Re: undo and combining characters

From: Andrew Dunbar (hippietrail@yahoo.com)
Date: Mon Apr 22 2002 - 23:29:23 EDT

  • Next message: Andrew Dunbar: "Re: selections and combining characters"

     --- Karl Ove Hufthammer <huftis@bigfoot.com> wrote: >
    Paul Rohr <paul@abisource.com> wrote in
    >
    news:3.0.5.32.20020422085428.034194f0@mail.abisource.com:
    >
    > > How should undo work for combining characters?
    >
    > Well, combining characters may be input in several
    > ways. On my
    > Norwegian keyboard, I write é by pressing the Alt Gr
    > + 'the ´
    > deadkey', followed by an e. (BTW, note that the
    > decomposed form of
    > é in Unicode is e´, not ´e.) On French keyboards, I
    > believe there
    > is a separate é key. But exactly how the keypress
    > --> character
    > sequence is generated should be done by the OS.

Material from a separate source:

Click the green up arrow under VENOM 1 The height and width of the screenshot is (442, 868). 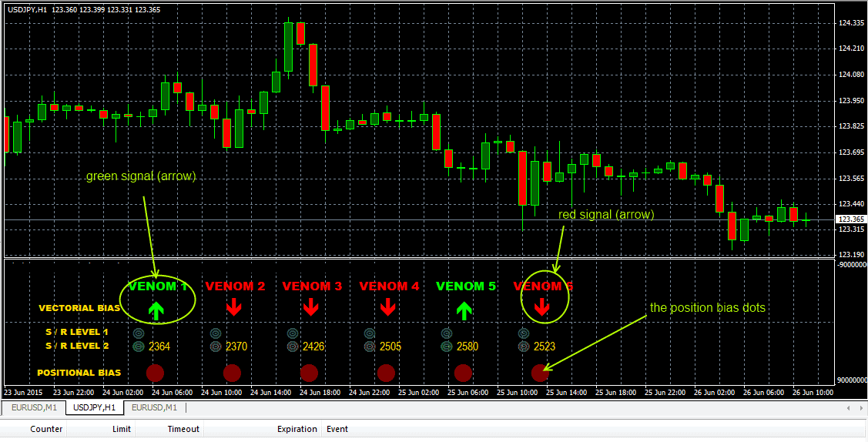[x=156, y=310]
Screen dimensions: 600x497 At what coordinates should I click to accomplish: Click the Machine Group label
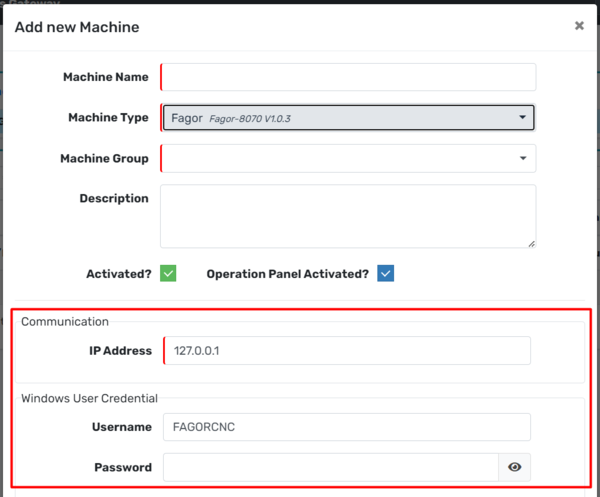[x=104, y=158]
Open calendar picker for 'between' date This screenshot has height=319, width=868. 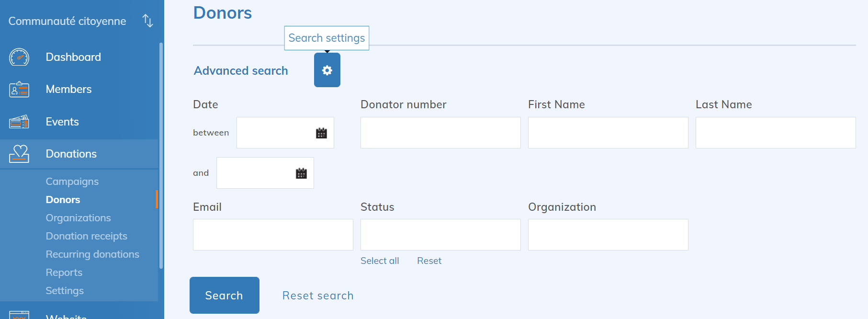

    The concept of input and the concept of internal
    representation are really quite distinct. It just
    happens that the concept of "dead keys" and "combining
    characters" are similar - but reversed. In reality
    there are not related. Both the Norwegian and French
    keymaps on all OSes only return a single, precomposed
    character on entering an é: U+00E9

    Combining characters are now possible with Unicode for
    western languages but nobody is using them yet.

    Combining characters are currently used by Vietnamese
    to add "tone marks" to roman characters.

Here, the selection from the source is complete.